# Advice and info please!! Discovery Bay!!



## Laugh.love.smile (Dec 12, 2013)

Hi I am a young professional considering a teaching position and package in Discovery Bay. Before accepting I'd like to feel confident enough to go as at this stage I'm a little dubious. Could anybody inform me about the following:

How easy is it to get UK Tv in DB? Or stream ITV player for example? I am a lover of cinema and theatre. Are there cinemas and theatres showing English films\musicals? 

I enjoy sports and would be looking to join maybe a tennis club? 

Hoping to find more westernised cuisine than local dishes. 

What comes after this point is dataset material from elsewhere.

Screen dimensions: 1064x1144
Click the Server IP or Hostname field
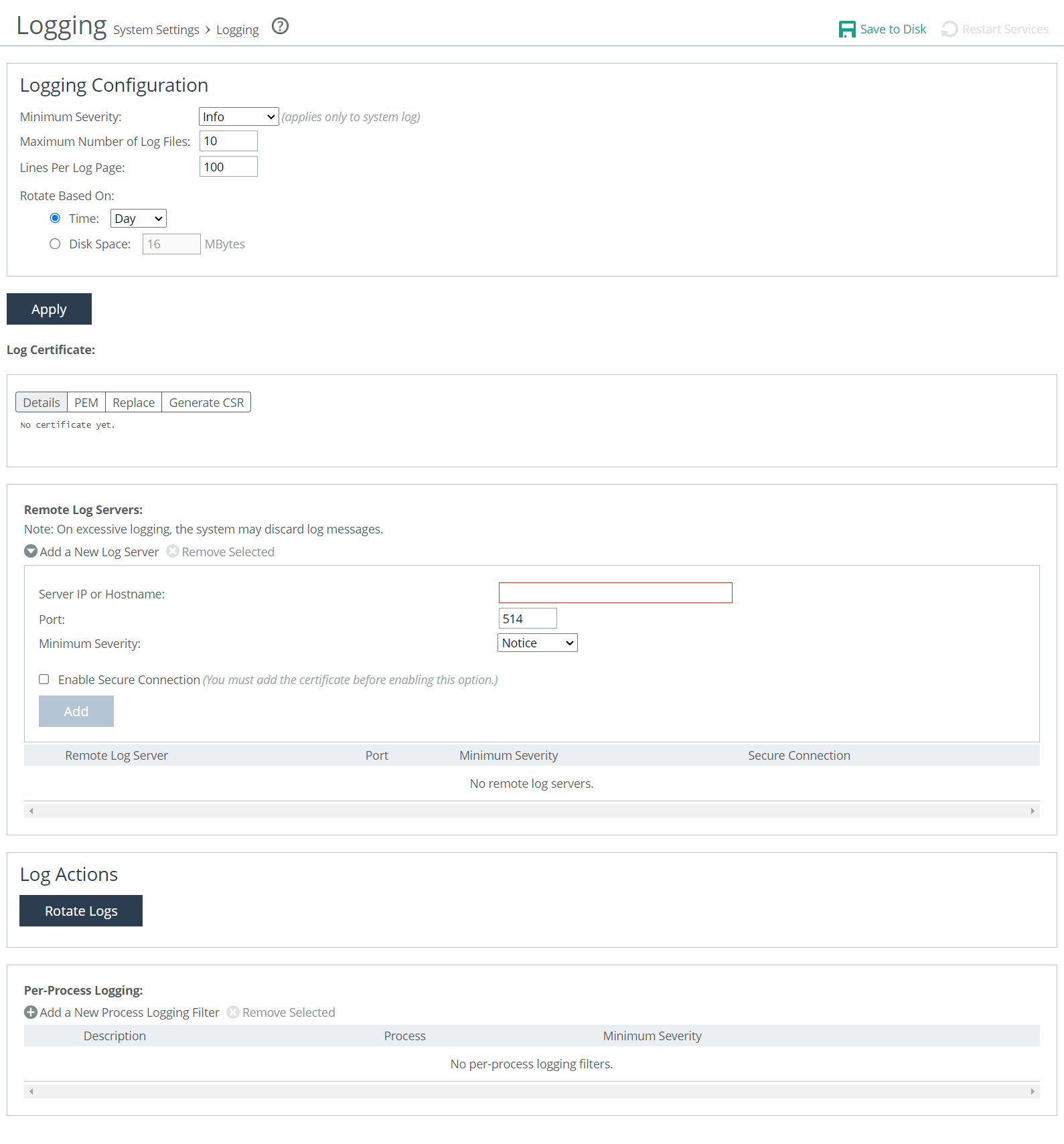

What is the social scene in DB bars? Restaurants? Is the age range weighted more to families and older professionals? 

Shopping? What UK shops will I find in down town Hong Kong particularly for clothes, music, DVDs etc and of course supermarkets for food!

Could anybody suggest what village area I should look at for more low rise accommodation ? As I find high rise quite daunting.
A lot of questions there but I hope somebody can help me make my decision. Initially the post is a 2 yr contract and I don't plan on making the move permantly just to go over and save money to buy property back in Uk would I be able to rent, live and save on say 49hkd a month upwards? 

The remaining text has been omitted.